Legal procedures are based on facts and evidence. There are instances when a seemingly stronger side might lose the arbitration, in a situation where it lacks strong evidence to prove a key element of the case, as demonstrated in our current story.
WIPO was presented with a tough battle against the 4-lettered domain name Veho.com. The Complainant here is a Finland based firm Veho Oy Ab, Finland.
The Complainant deals with the transportation of vehicles and has the primary functioning domain name at Veho.fi. The Complainant also owns the trademarks over VEHO in several European countries with the initial registration in April 1995. The Complainant also owns a EU trademark over the same, registered in January 2009.
The Respondent registered the domain name in October 2009. The domain name is currently offered for a ‘strategic investment’. The domain name has also displayed stock images of vehicles earlier.
However, the Respondent contests that the mark VEHO is a derivative of Latin name ‘vehere’ which means ‘I cary’. The Respondent also presented that both the parties had a discussion about the purchase of the domain name. But, even after several rounds of talks an agreement on the price couldn’t be achieved. The Respondent thus claimed the Complaint as a Plan B.

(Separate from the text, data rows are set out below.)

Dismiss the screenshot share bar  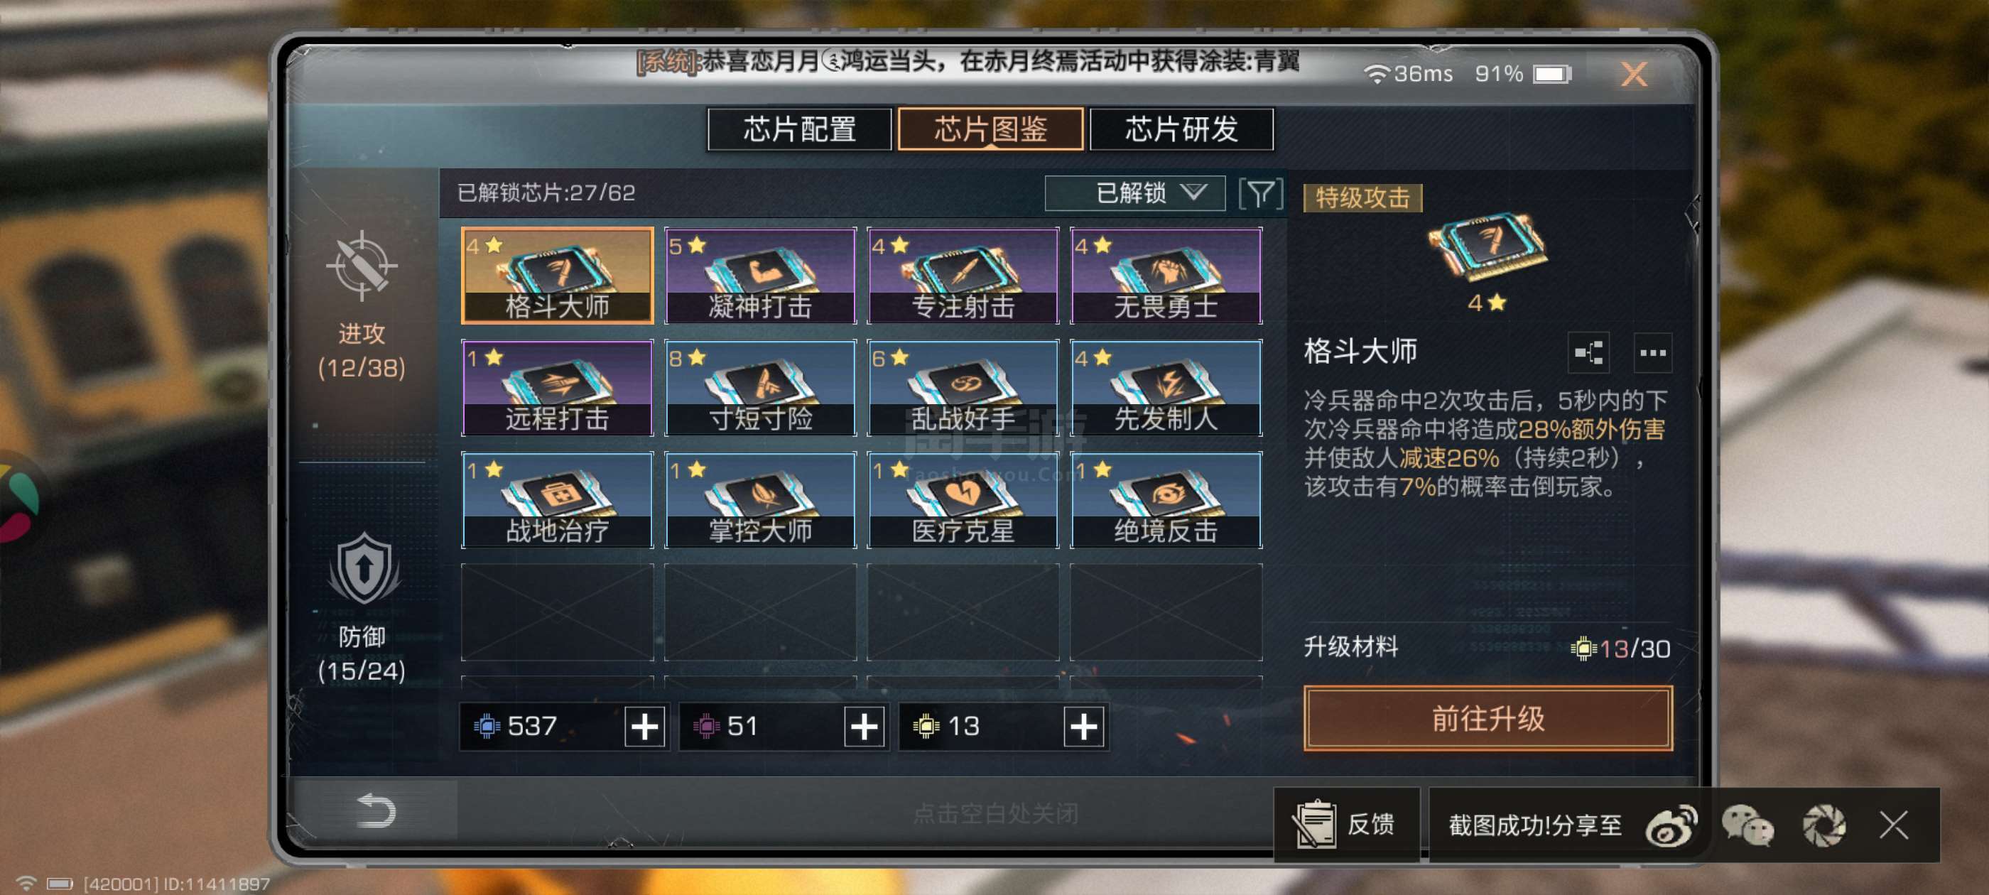pos(1893,825)
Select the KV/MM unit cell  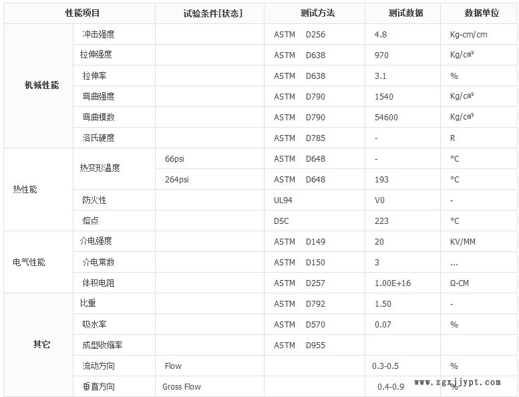[x=463, y=242]
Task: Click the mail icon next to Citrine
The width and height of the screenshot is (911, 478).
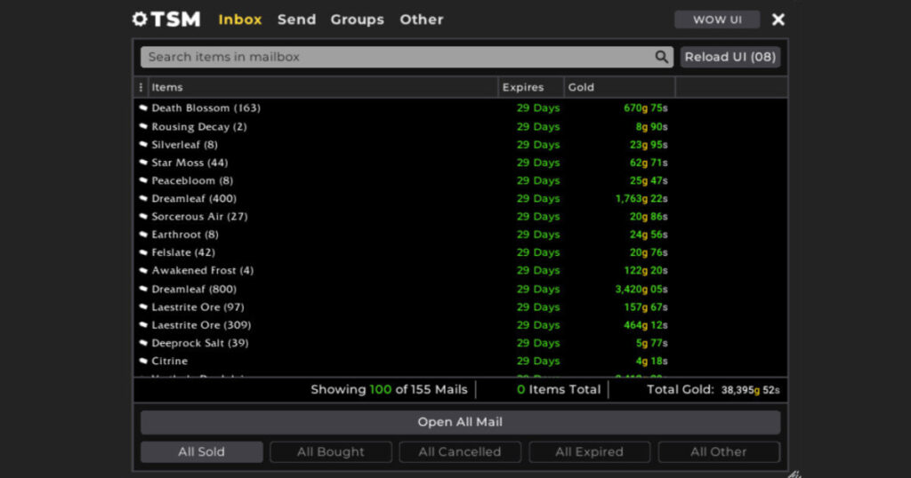Action: pyautogui.click(x=143, y=362)
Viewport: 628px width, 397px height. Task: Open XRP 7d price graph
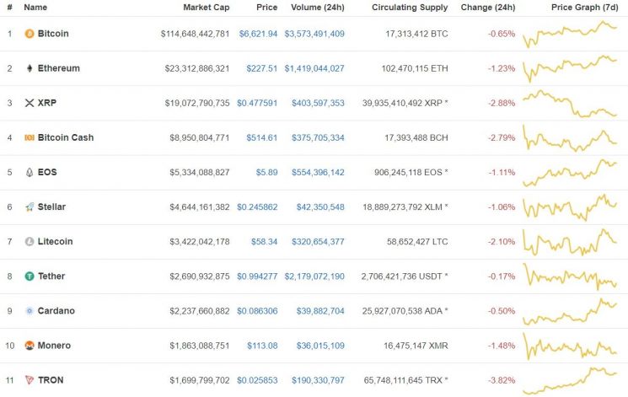pos(570,103)
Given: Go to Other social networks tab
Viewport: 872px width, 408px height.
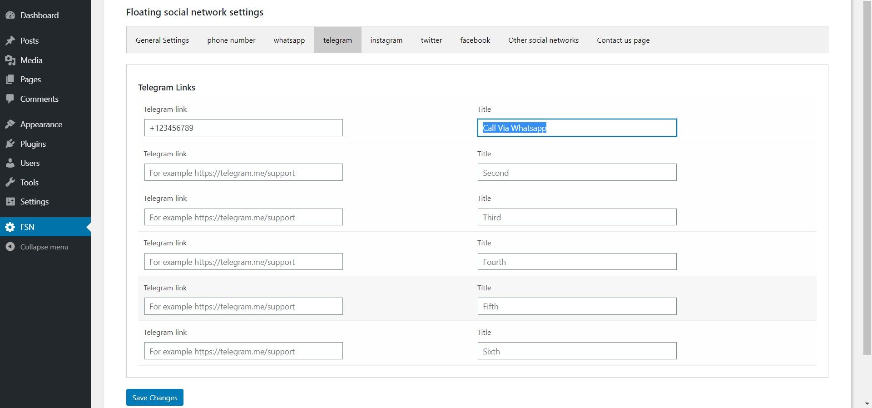Looking at the screenshot, I should coord(543,40).
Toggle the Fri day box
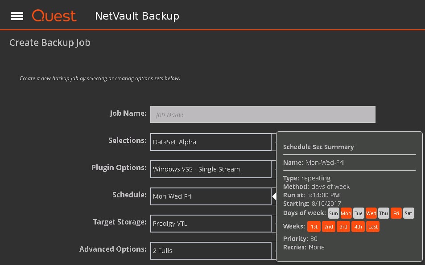 [x=396, y=213]

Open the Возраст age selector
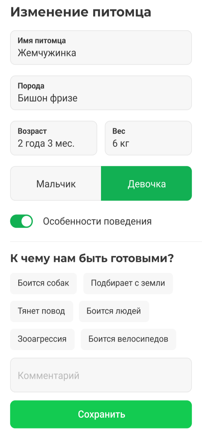click(x=54, y=138)

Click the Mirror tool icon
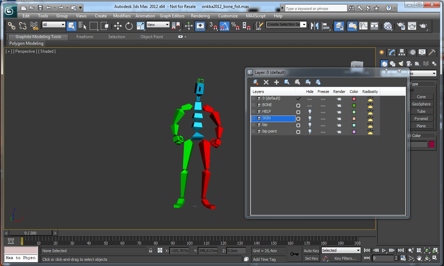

The panel found that although the domain name registration succeeds the date of trademark registration, a case of clear bad faith couldn’t be established. The facts submitted by the Respondent aren’t enough to prove that the Respondent registered the domain name in bad faith. A conversation between the parties does indicate towards the Complainant using the arbitration platform as Plan B.
On the balance of probabilities, the Panel sided with the Respondent and denied the Complaint.